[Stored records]
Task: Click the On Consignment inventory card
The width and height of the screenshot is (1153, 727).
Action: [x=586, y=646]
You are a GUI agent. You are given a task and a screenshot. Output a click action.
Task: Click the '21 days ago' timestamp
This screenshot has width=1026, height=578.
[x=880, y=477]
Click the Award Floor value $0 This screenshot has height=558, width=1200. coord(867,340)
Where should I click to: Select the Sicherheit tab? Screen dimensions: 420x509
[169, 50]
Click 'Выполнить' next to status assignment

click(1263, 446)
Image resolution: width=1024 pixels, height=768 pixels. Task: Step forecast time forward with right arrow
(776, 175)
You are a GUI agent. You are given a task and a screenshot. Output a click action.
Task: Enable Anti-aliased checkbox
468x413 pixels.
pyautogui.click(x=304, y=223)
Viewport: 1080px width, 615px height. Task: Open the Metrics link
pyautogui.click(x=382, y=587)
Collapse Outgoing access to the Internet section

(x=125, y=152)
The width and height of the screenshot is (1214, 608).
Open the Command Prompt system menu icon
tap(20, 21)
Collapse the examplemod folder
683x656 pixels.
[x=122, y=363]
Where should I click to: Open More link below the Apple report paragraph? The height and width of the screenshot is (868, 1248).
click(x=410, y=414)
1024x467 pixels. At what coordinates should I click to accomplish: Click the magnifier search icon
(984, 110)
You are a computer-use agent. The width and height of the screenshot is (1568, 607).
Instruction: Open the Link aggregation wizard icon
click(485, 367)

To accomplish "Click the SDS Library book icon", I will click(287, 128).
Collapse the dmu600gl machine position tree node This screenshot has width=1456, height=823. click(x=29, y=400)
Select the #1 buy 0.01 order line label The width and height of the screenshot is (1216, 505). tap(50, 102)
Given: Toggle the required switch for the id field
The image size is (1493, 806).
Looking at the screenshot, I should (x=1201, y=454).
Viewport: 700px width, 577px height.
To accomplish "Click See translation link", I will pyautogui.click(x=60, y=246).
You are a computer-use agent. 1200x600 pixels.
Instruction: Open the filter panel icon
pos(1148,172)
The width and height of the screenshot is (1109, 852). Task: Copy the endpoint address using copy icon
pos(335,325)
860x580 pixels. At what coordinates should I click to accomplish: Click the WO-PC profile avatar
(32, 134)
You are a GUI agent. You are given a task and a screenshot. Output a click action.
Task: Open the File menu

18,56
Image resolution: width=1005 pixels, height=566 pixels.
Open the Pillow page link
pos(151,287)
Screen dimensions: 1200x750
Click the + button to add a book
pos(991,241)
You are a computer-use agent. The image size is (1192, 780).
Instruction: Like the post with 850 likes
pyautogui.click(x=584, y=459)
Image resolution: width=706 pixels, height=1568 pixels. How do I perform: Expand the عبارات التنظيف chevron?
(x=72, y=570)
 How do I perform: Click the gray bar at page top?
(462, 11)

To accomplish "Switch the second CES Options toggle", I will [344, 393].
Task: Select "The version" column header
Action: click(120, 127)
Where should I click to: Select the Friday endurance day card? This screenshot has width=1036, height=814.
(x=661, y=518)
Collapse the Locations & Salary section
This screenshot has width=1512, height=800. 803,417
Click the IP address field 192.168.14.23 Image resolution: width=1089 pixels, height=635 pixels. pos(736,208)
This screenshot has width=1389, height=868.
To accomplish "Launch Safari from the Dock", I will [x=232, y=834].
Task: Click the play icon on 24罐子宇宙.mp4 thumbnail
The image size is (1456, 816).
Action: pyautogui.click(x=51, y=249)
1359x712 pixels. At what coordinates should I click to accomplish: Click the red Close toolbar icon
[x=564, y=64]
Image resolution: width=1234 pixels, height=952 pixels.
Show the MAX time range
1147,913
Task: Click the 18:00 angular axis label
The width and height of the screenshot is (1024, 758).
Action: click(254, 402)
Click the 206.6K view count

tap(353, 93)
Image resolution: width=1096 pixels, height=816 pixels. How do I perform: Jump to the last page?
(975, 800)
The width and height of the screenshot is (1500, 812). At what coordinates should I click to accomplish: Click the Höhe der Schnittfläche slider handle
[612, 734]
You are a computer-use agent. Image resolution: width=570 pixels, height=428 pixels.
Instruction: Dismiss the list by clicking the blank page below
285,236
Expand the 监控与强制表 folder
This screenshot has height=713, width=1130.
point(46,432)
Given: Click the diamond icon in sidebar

### PROBLEM TO SOLVE
Quote in full each line from the top of the records above through the line with "Task: Click the '21 days ago' timestamp"; stop after that line.

### TASK ANSWER
Task: Click the On Consignment inventory card
The width and height of the screenshot is (1153, 727).
Action: [x=586, y=646]
You are a GUI agent. You are given a task and a screenshot. Output a click action.
Task: Click the '21 days ago' timestamp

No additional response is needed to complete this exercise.